INPUT
>>>
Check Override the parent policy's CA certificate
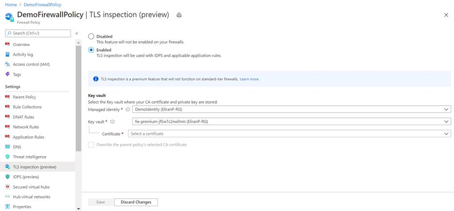This screenshot has width=454, height=211. point(91,145)
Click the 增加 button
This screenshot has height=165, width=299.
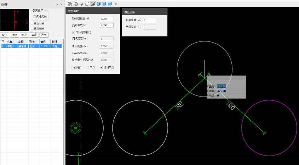point(5,35)
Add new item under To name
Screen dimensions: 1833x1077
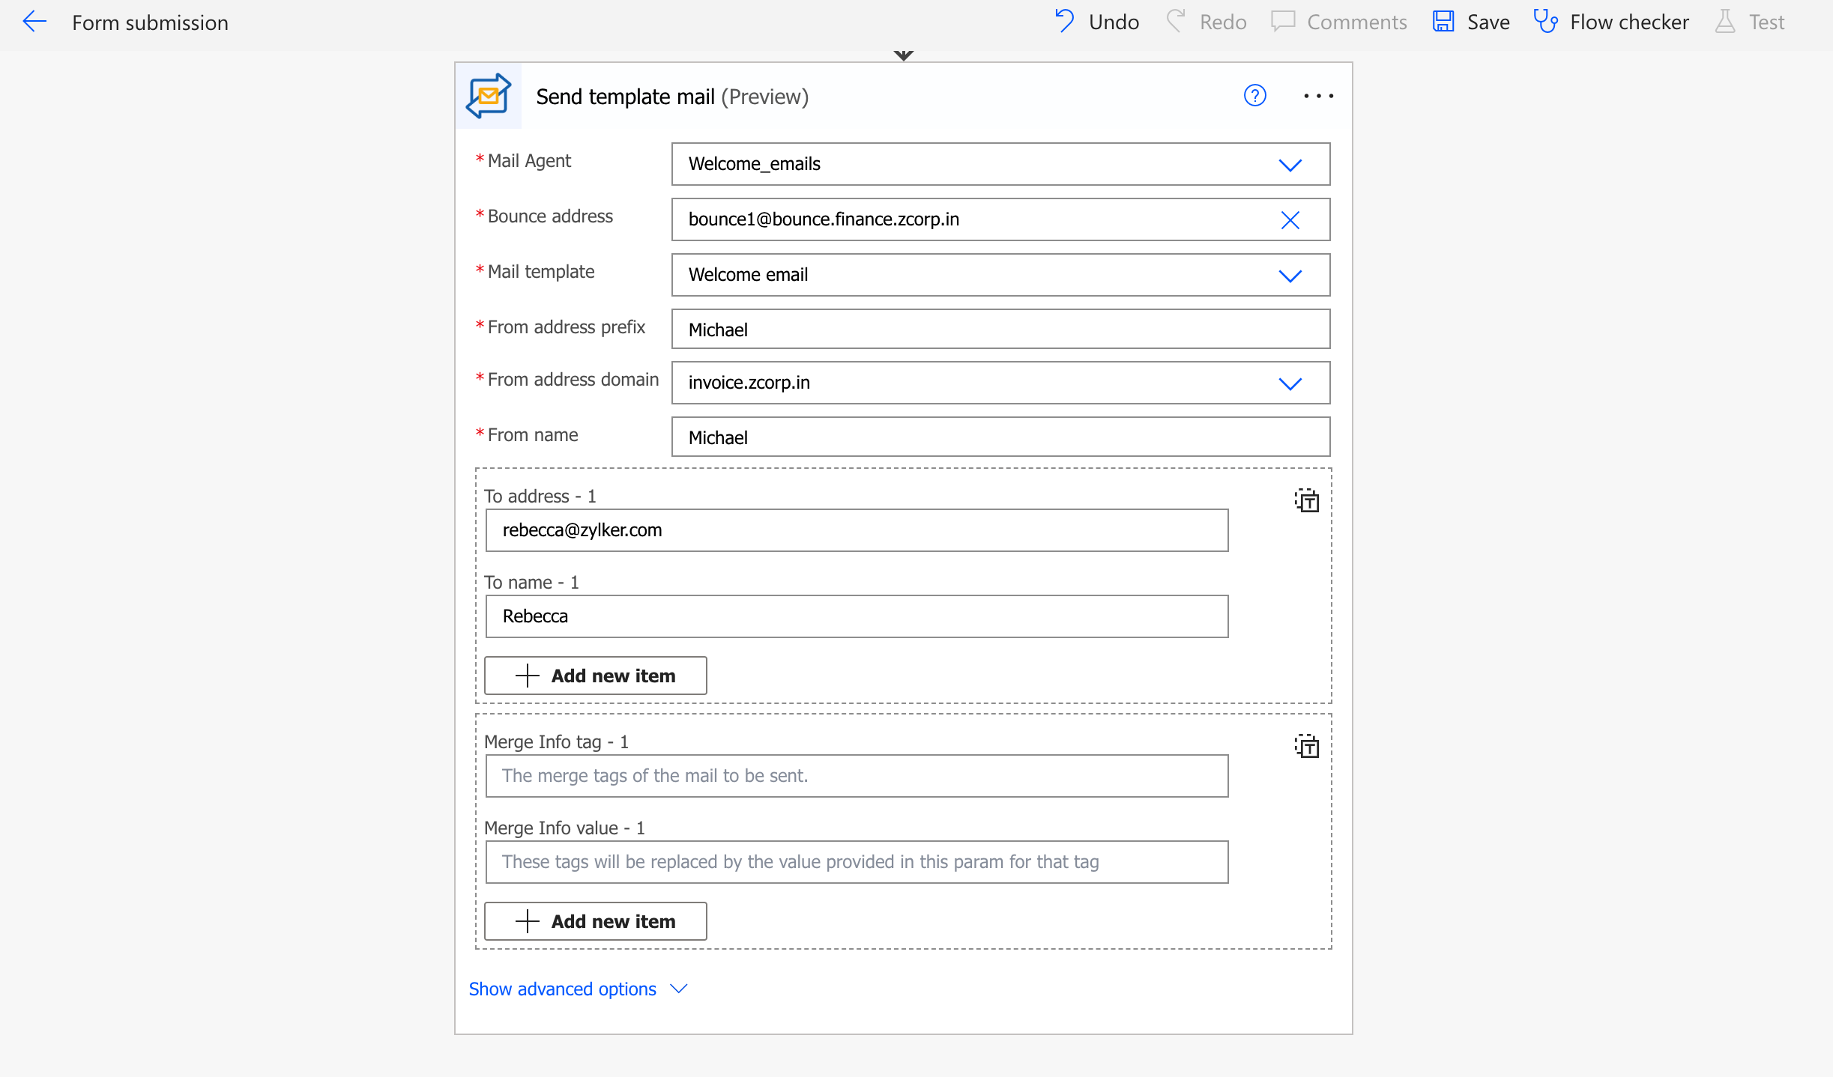(x=595, y=676)
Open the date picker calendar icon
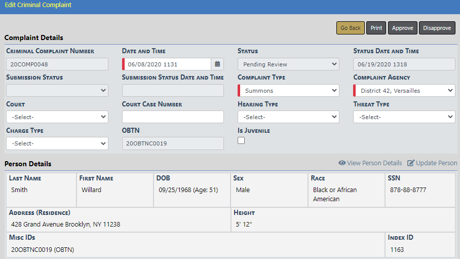Screen dimensions: 460x259 pyautogui.click(x=217, y=64)
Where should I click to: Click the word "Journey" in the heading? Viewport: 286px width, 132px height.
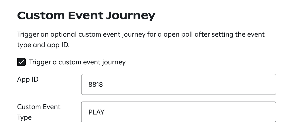tap(131, 16)
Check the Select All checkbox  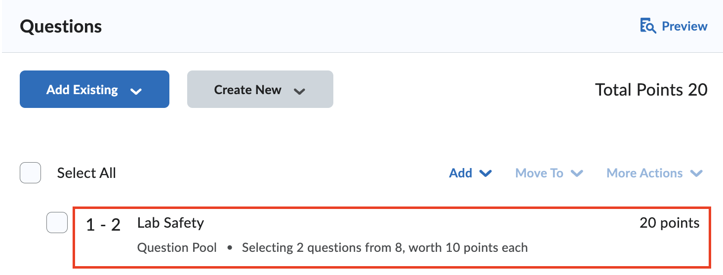(x=30, y=173)
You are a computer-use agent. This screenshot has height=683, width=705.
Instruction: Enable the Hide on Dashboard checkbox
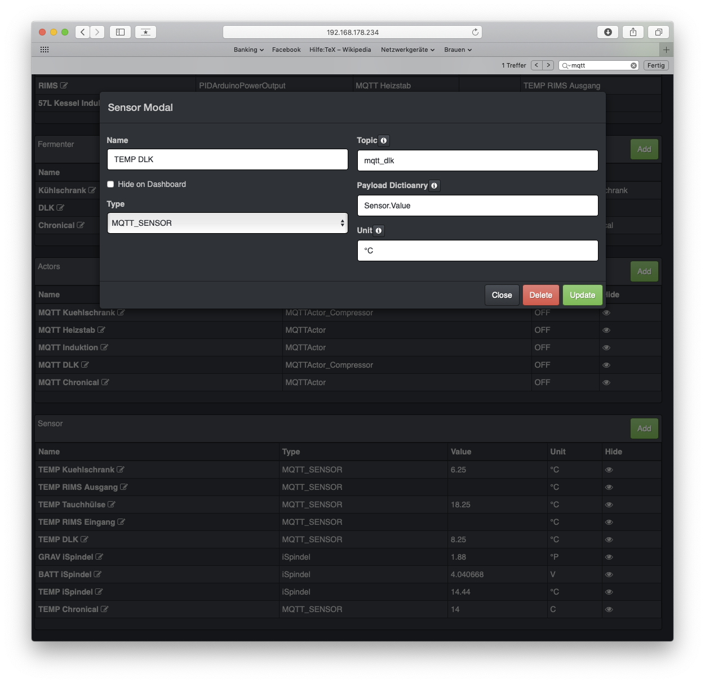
<<<
WHAT YOU HAVE TO DO
Please rewrite the records from the line containing "Click the 增加 button" through the line containing "tap(131, 16)", inclusive, substituting "title" for "heading" and changing nothing else. Omit the pictures from your answer.

FULL OUTPUT
Click the 增加 button
This screenshot has height=165, width=299.
point(5,35)
Add new item under To name
Screen dimensions: 1833x1077
(x=595, y=676)
Open the date picker calendar icon
Screen dimensions: 460x259 pyautogui.click(x=217, y=64)
Where should I click to: Click the word "Journey" in the title? Viewport: 286px width, 132px height.
tap(131, 16)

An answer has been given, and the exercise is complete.